## PROBLEM DETAILS:
The lines running from the one that contains "Instruction: Select the" to the end of the records below are what to reproduce, exactly and without pictures.

(Excerpts from a dataset)
▼▼▼

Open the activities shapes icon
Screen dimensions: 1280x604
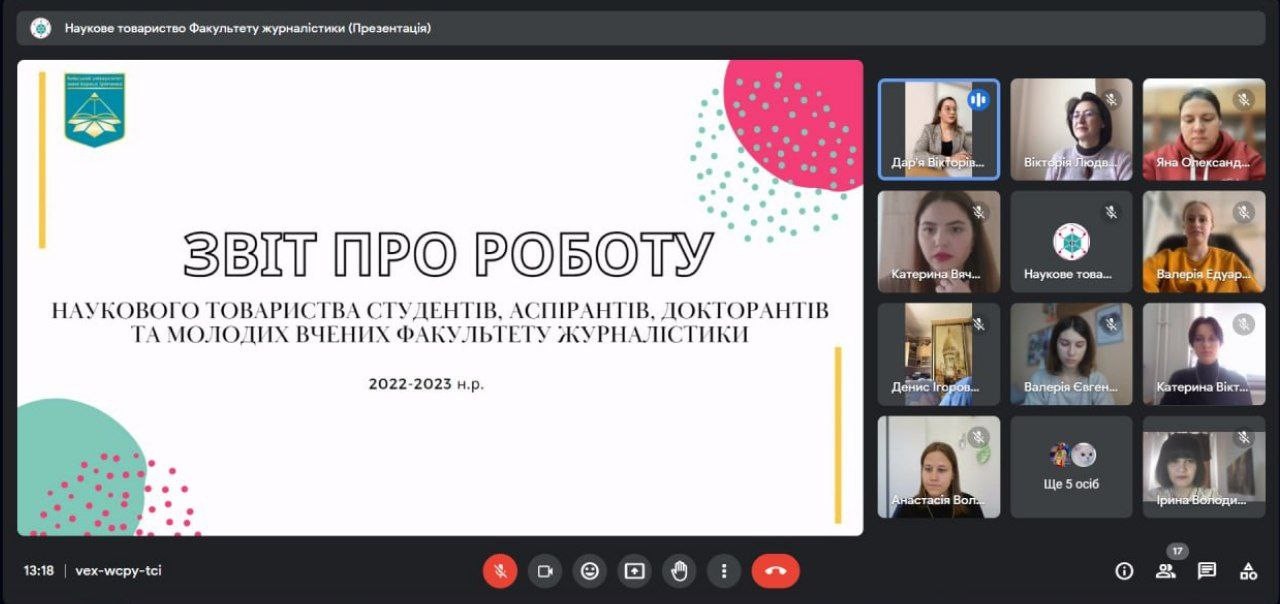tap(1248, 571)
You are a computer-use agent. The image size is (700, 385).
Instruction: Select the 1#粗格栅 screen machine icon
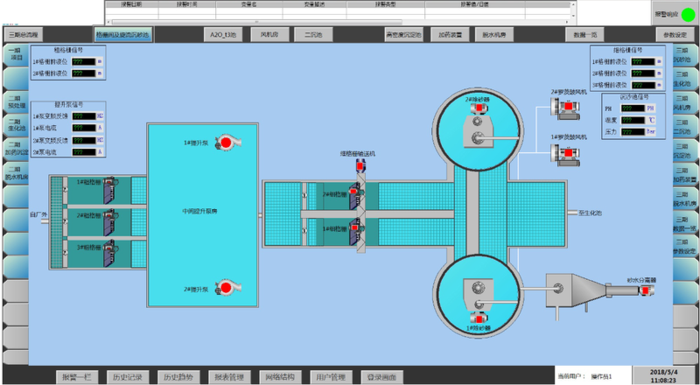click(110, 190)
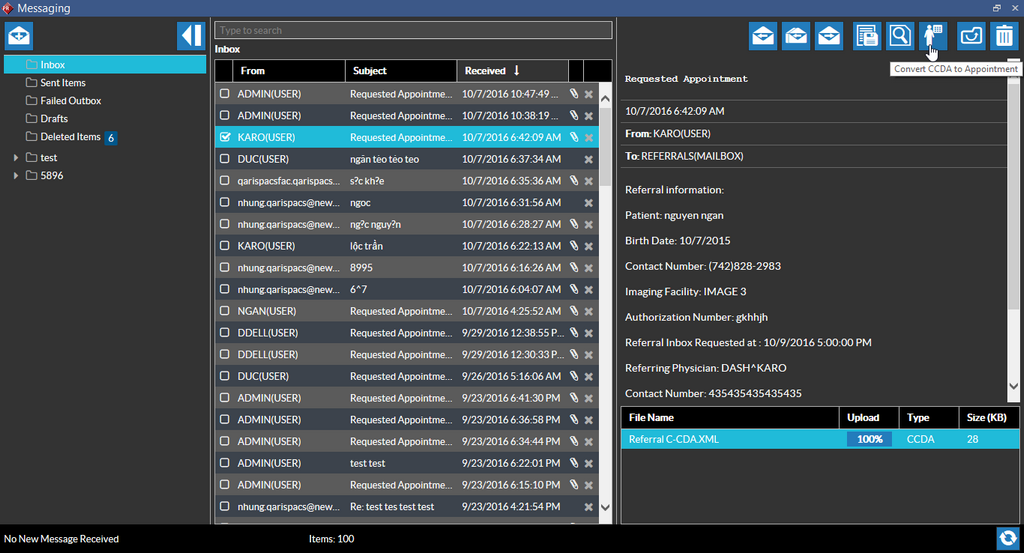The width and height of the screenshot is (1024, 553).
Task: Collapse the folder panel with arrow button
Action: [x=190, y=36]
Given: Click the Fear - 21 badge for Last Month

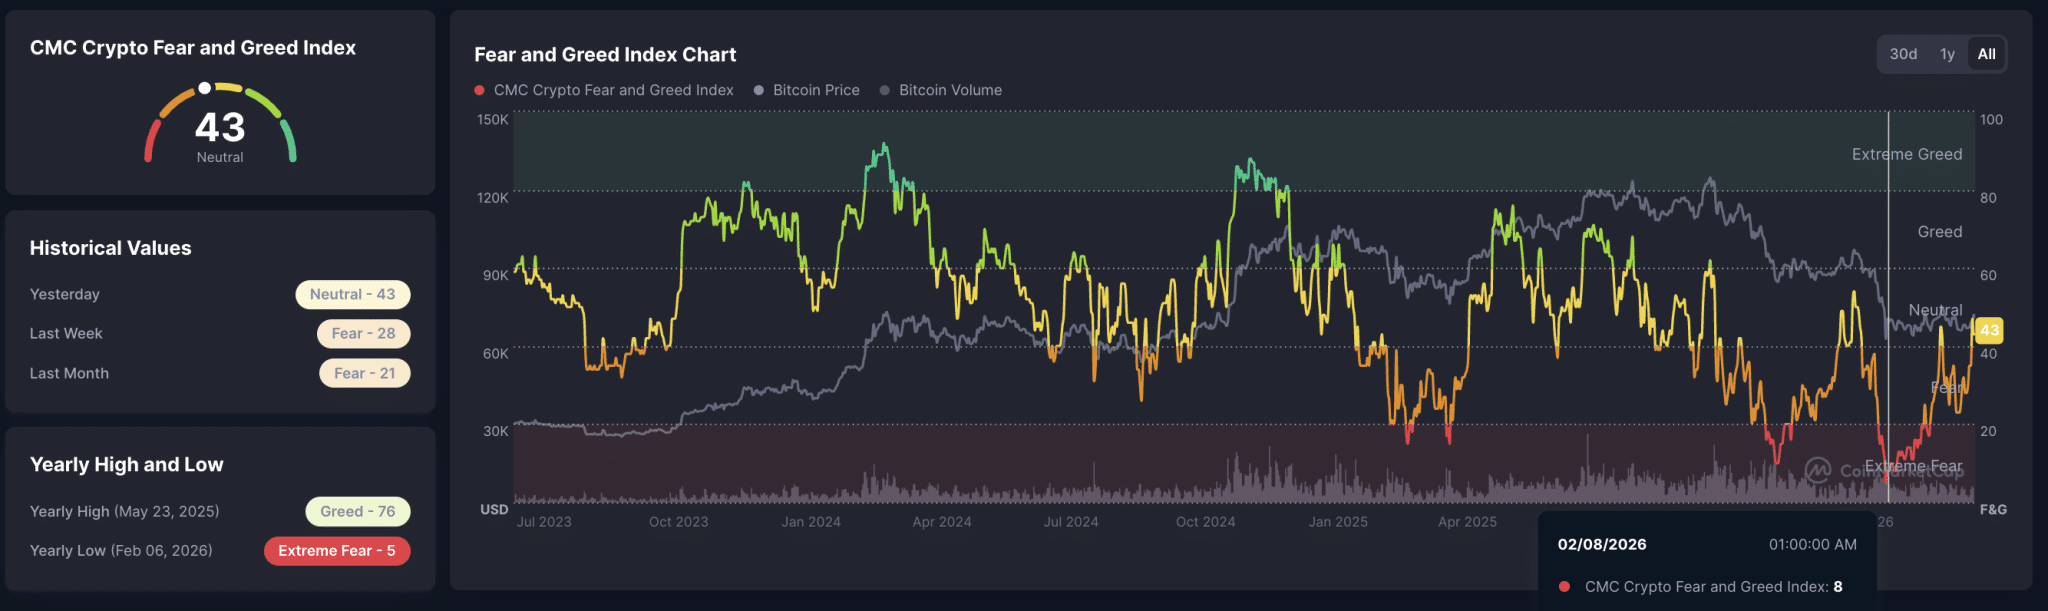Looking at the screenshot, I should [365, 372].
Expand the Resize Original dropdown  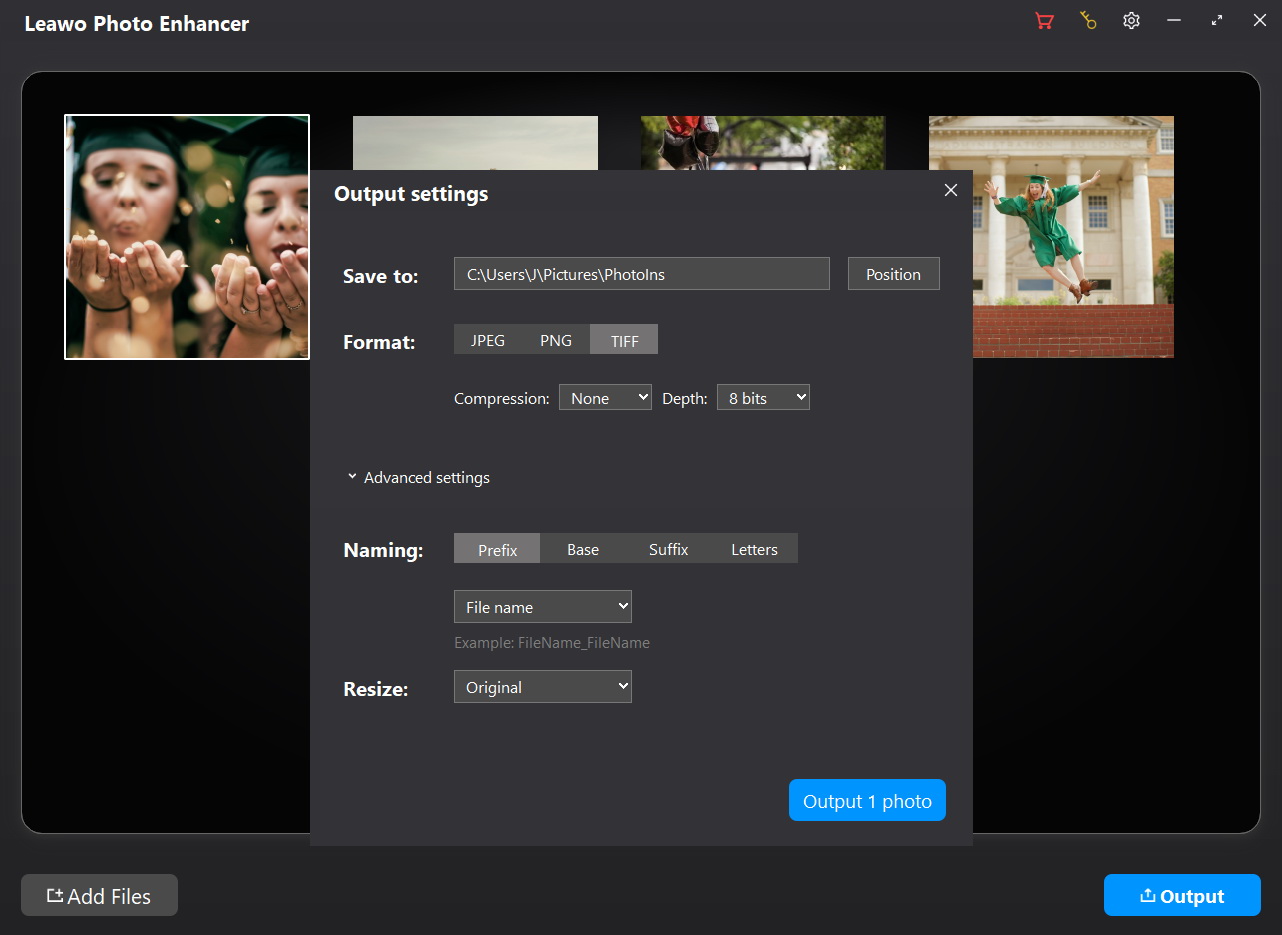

▲▲▲

## RESULT:
Instruction: Select the 1#粗格栅 screen machine icon
click(110, 190)
The width and height of the screenshot is (1024, 553).
Task: Collapse the folder panel with arrow button
Action: [x=190, y=36]
Given: Click the Fear - 21 badge for Last Month

Looking at the screenshot, I should [365, 372].
Expand the Resize Original dropdown  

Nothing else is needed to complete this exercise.